▶ Source text
— Start —
In the brave new world ushered in by January’s inauguration, protest has become par for the course. Though experts and pundits bemoaned the ignorance and apathy of the American public, nearly half of whom didn’t vote, in the last six months people across the country have taken to the streets with unprecedented regularity and in record-breaking numbers. As protest becomes an essential means of political participation, citymakers are exploring how to enable the expression of grievances and solidarity. Architects and planners have asked New York’s mayor to make more room for demonstrations in the urban landscape, with a series of proposals to increase access to spaces for free expression. But too much of a good thing can also be stultifying — regular protests run the risk of desensitizing their audience, whether elected officials or a broader public, to their demands. Some practitioners have been focusing on the design of the protests themselves, asking how actions can be tailored to stand out and be amplified by the city’s backdrop.
Using the city’s spaces to make political points is hardly a new idea — streets and public squares since antiquity have hosted debate and demonstrations. In the US, formal and informal activist organizations have long recognized urban space as the ideal platform to confront an otherwise dismissive government or public with their concerns. But as Oksana Mironova argues below, many of these activists, from the Congress for Racial Equality (CORE) in the 1960s to Black Lives Matter in the last five years, declined the polite forum of public square demonstrations, instead seizing the potential of disruption. As the “resistance” settles in for the long haul, New York’s long history of activism can offer insights about how best to make protest make its point. -O.S.
— End —
▶ Stated task 1
Print everything in the records from the very first line down to the line containing "point(321,183)", both ends included, and leave the pictures out.
The passage above and the records that come next have no connection to each other.

Dataset items:
— Start —
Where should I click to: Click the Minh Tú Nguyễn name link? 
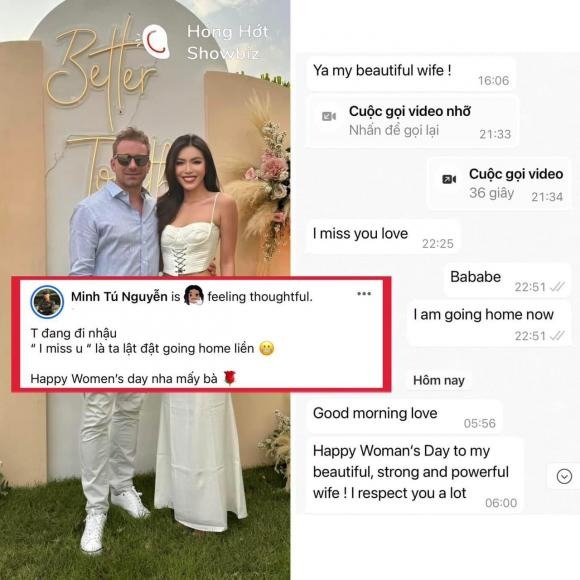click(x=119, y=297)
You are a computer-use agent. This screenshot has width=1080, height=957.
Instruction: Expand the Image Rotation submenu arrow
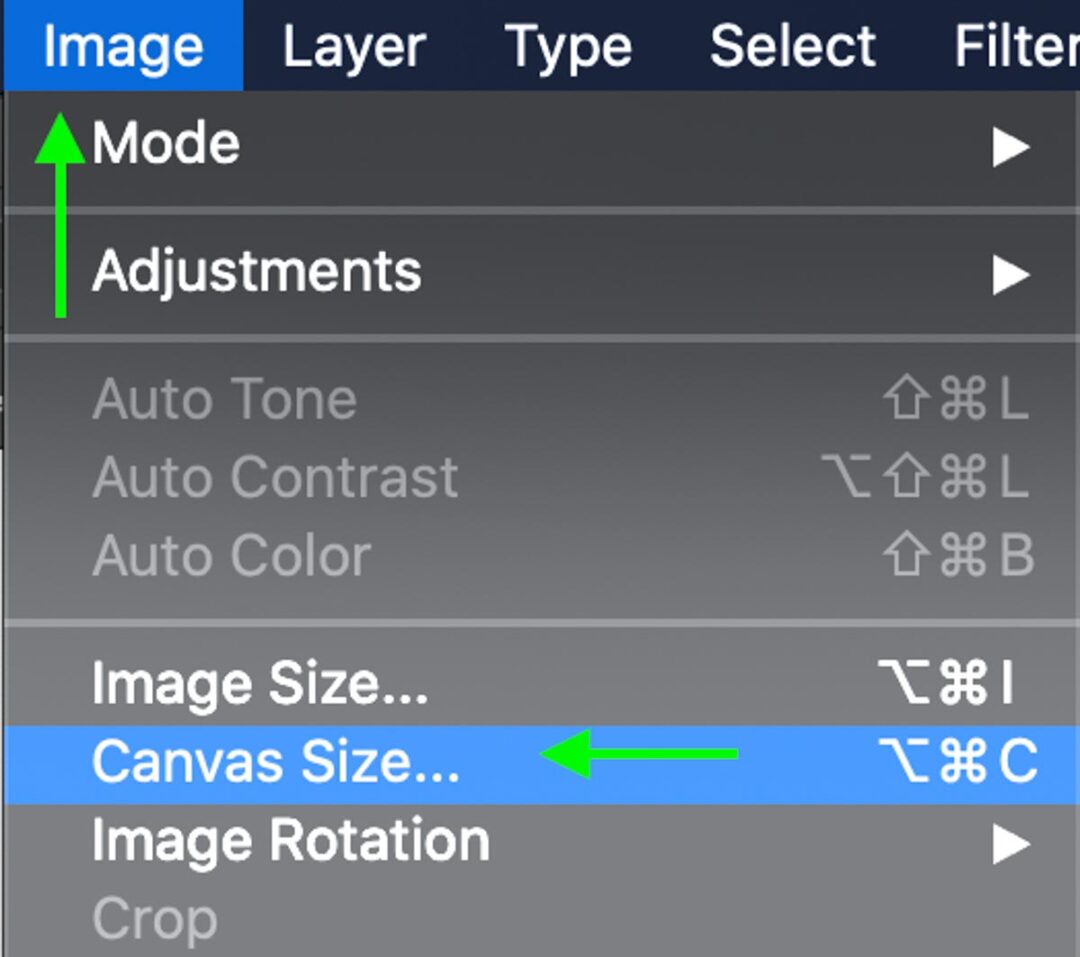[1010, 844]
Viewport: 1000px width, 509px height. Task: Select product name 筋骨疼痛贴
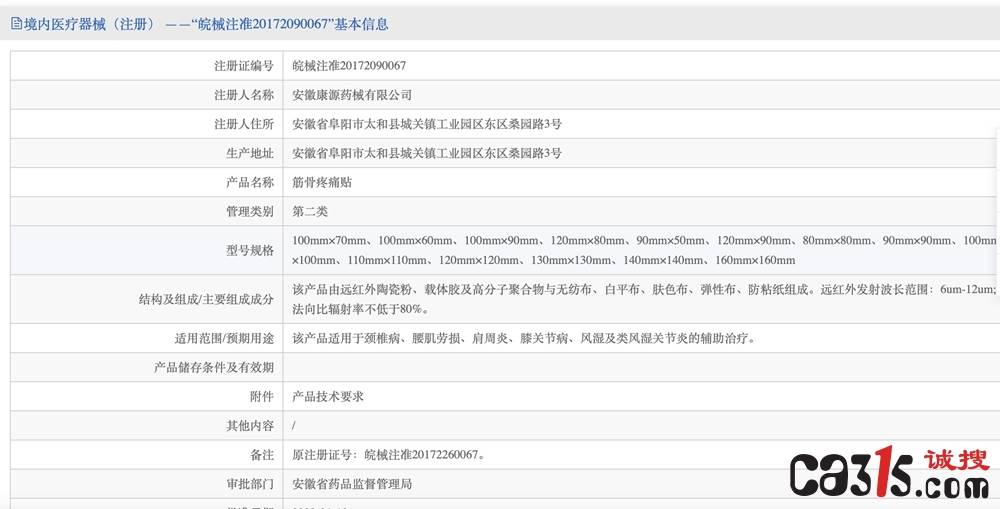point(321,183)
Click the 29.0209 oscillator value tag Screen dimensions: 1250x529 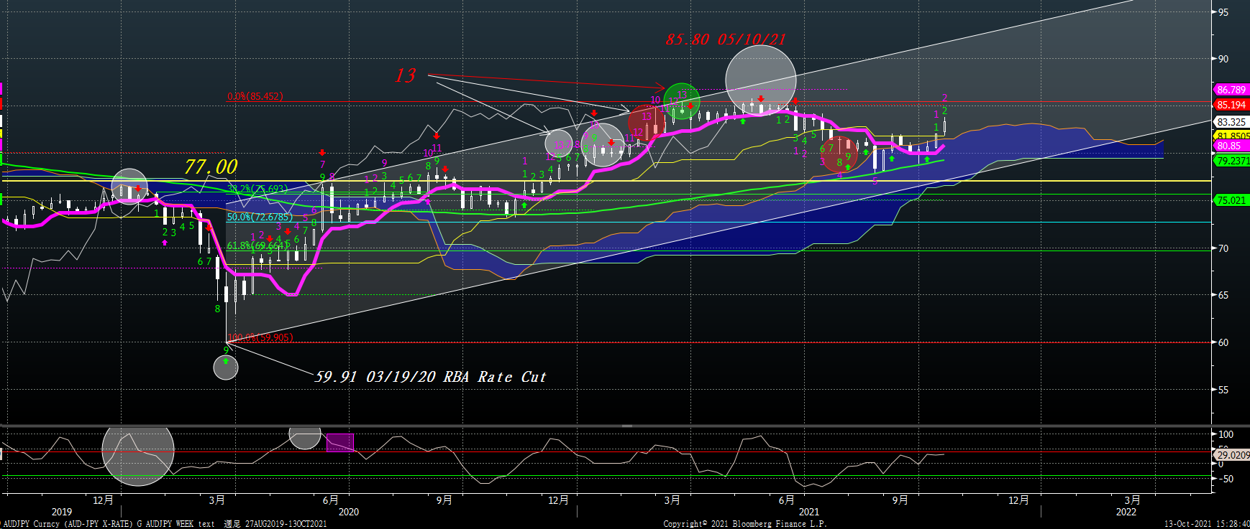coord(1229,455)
— End —
▶ Stated task 2
In the passage on protest and city space, why can protests that happen too often work against what they are trying to achieve?

▶ Complete answer 1
Where should I click to: Click the Minh Tú Nguyễn name link? 
click(x=119, y=297)
You are a computer-use agent. This screenshot has width=1080, height=957.
Instruction: Expand the Image Rotation submenu arrow
[1010, 844]
Viewport: 1000px width, 509px height. Task: Select product name 筋骨疼痛贴
point(321,183)

▶ Complete answer 2
Regular protests risk desensitizing their audience to their demands. That audience can be elected officials or the broader public.